Each of a, b, and c is a real number such that a+b+c=2.
Suppose the minimum value of:
(a+1/a)2 + (b+1/b)2 + (c+1/c)2 is m/n, where gcd(m,n) =1.
Find m+n.
*** Adapted from a problem which appeared at Round 1 of Singapore Mathematical Olympiad Open, 2018.
Observation: (n+1/n) is at a minimum when n=1, so the theoretical minimum of the squared expression is 12.
But that is forbidden by the requirement that (a+b+c)=2.
So at least 2 terms of the squared expression must be greater than 4.
Note: (n/(n-1)+(n-1)/n)^2 tends to 4, but again the issue is (a+b+c)=2. Assume, then that c, say, is negative.

*REQUESTS*
1. Could you repeat the text of the minimization problem thread word for word, starting at "Observation: (n+1/n) is" and ending at "greater than 4."?
2. Answer these from the minimization problem thread:
(a) Which competition and round did the problem originally appear in, and in what year?
(b) For what value of n is (n+1/n) at its minimum?
(c) Which of a, b, and c does the last line assume to be negative?
3. Can you continue the minimization problem thread, starting after its last line?

*GIVEN INFORMATION*
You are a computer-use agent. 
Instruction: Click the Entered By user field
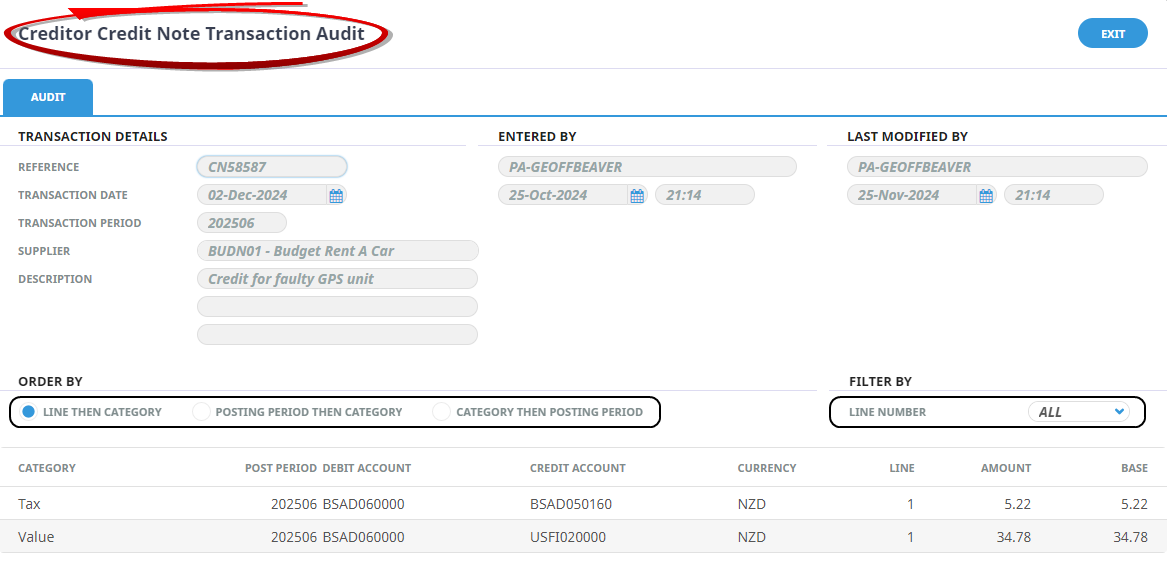pos(647,167)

*RESULTS OF THE EXERCISE*
1.
Observation: (n+1/n) is at a minimum when n=1, so the theoretical minimum of the squared expression is 12.
But that is forbidden by the requirement that (a+b+c)=2.
So at least 2 terms of the squared expression must be greater than 4.

2.
(a) Round 1 of the Singapore Mathematical Olympiad Open, 2018.
(b) n=1.
(c) c.

3.
Assuming further by symmetry that a=b, computing small values of :
2(n/(n-1)+(n-1)/n)^2+(2-2(n/(n-1))+(1/(2-2(n/(n-1)))))^2
agrees that n must lie between 3 and 4.
n=3 gives 241/18 or 13.388 for the squared expression, while n=4 gives 107/8 or 13.378; values increase on either side of those numbers.
Searching for minima, the smallest value so far found for the squared expression is around 13.14, with very large m,n.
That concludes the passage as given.